» Task objective
When you reach the line containing "Instruction: Click 'Free" in the data below, reproduce it and every line that follows, exactly and without additions.

Start of Working data

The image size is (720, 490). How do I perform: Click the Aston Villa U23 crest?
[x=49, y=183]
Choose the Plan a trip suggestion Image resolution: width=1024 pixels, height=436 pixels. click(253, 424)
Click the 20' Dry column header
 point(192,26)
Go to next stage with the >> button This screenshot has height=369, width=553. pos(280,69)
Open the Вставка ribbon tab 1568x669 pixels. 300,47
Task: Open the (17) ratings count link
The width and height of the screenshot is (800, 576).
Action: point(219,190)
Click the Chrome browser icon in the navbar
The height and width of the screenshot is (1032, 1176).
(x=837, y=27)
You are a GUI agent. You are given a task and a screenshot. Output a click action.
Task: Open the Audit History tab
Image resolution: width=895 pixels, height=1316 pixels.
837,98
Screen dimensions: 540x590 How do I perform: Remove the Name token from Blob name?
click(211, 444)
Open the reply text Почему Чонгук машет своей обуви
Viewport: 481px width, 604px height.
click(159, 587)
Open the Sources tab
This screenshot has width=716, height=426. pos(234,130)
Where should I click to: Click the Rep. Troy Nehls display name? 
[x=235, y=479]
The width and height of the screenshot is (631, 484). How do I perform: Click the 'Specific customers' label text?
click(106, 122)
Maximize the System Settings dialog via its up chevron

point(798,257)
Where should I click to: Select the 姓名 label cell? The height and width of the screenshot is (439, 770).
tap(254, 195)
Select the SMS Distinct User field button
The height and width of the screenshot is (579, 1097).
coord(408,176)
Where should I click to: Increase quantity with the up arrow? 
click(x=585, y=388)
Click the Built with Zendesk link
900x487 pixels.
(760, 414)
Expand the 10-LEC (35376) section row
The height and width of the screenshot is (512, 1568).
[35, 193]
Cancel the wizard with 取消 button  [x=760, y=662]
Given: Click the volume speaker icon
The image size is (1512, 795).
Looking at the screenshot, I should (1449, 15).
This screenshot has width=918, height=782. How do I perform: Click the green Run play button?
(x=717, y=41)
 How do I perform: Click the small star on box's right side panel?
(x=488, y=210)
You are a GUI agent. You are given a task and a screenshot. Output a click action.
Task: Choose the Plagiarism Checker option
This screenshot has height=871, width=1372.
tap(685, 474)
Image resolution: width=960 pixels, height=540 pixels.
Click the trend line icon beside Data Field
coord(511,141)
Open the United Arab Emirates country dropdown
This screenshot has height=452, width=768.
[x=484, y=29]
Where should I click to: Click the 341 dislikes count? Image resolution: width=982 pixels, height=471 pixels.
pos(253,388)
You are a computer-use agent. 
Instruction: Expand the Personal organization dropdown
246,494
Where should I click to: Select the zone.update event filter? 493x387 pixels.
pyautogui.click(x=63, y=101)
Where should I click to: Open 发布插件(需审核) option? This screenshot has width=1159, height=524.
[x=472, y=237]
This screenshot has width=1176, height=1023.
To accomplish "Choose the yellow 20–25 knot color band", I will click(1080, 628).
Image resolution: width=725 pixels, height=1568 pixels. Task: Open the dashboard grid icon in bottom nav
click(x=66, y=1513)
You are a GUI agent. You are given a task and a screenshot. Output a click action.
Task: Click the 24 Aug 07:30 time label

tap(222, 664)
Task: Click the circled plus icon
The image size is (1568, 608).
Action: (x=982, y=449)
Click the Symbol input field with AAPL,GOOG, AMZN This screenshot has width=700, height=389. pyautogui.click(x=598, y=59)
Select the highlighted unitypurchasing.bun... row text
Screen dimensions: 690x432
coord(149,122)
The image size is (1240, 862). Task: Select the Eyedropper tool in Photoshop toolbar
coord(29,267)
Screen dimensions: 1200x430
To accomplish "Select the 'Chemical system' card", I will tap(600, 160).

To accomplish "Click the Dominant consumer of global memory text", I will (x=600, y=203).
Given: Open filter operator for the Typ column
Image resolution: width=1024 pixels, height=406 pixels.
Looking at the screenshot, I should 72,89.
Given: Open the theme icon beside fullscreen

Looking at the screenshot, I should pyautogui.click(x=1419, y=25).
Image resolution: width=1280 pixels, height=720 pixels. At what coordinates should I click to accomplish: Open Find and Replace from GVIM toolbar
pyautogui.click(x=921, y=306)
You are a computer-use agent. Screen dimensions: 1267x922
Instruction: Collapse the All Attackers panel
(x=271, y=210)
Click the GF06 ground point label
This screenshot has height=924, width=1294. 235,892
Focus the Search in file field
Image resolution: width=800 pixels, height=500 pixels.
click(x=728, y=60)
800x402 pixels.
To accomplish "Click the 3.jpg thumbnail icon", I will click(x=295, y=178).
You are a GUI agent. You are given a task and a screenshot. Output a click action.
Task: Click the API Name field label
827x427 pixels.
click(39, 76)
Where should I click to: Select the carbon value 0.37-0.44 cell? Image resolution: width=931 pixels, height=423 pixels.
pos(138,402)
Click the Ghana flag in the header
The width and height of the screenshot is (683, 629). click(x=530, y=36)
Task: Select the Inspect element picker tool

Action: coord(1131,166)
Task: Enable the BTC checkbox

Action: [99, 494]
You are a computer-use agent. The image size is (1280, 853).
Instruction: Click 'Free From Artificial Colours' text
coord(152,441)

End of Working data

» Answer section
Instruction: Click 'Free From Artificial Colours' text
coord(152,441)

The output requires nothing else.